Le dessin est une part importante de mon travail. Non comme esquisse mais comme œuvre à part entière. Dans le cas de ce projet précis, Le dessin que j’ai tenté d’intégrer au jeu de façade vitrée du bâtiment, entre en résonance avec le projet conceptuel qui lui donne sa forme son volume et son aspect rythmique. Le dessin choisi par Denis Valode avait été montré dans une autre forme et avec un autre matériau au Carré d’art à Nîmes. Il s’agit du dessin d’un arbre se découpant entre l’espace de l’observateur et la façade d’un immeuble dont on aperçoit les fenêtres. Je l’ai conçu à partir d’un film que j’ai tourné alors que je résidais à Berlin « ...entre la vitre de ma fenêtre et la façade qui me fait face, s’élève le tronc dépouillé d’un marronnier... » Il ne s’agit pas de représenter l’arbre en pied, mais de choisir un point de vue, celui d’une fenêtre à l’étage. Il s’agit d’un arbre situé au cœur d’une court d’habitation. Il dessine un réseau de branches qui se superpose au dessin de la façade de l’immeuble qu’il a comme fond.
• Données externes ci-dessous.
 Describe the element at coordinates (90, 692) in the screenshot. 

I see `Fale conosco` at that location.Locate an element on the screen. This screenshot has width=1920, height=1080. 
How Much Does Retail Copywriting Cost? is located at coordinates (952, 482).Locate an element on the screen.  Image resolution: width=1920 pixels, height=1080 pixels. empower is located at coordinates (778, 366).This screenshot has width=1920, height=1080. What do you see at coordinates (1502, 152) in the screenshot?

C’est un arbre au cœur d’une ville. Il garde toute sa puissance naturelle. Le dessin a une origine filmique : pour mon exposition Vie privée au Carré d’art à Nîmes, j’ai fait tracer de grands dessins à la craie noire reprenant cet arbre. L’un d’entre eux mime de puissants effets de zoom ou l’on reconnait l’origine filmique. L’œil de la caméra me fait voir la façade de l’immeuble à travers les branchages de l’arbre. Cet arbre intermédiaire témoigne de mon goût pour les instruments de séparation, pour les écrans, les filtres, les cloisons, les vitres, les rideaux - autrement dit, les frontières. Imposition de limites : entre un extérieur et un intérieur, entre l’œuvre et ce qui ne l’est pas, mais plus largement, entre telle partie de l’espace et telle autre, entre ici et là.
L’arbre n’est pas toutefois qu’un écran de plus, il est aussi l’emblème du désordre qui, réellement ou imaginairement, est la marque du monde extérieur, la marque de la rue, cette antithèse du foyer, ultime métaphore de l’œuvre.
Tout mon travail reste un art de la séparation.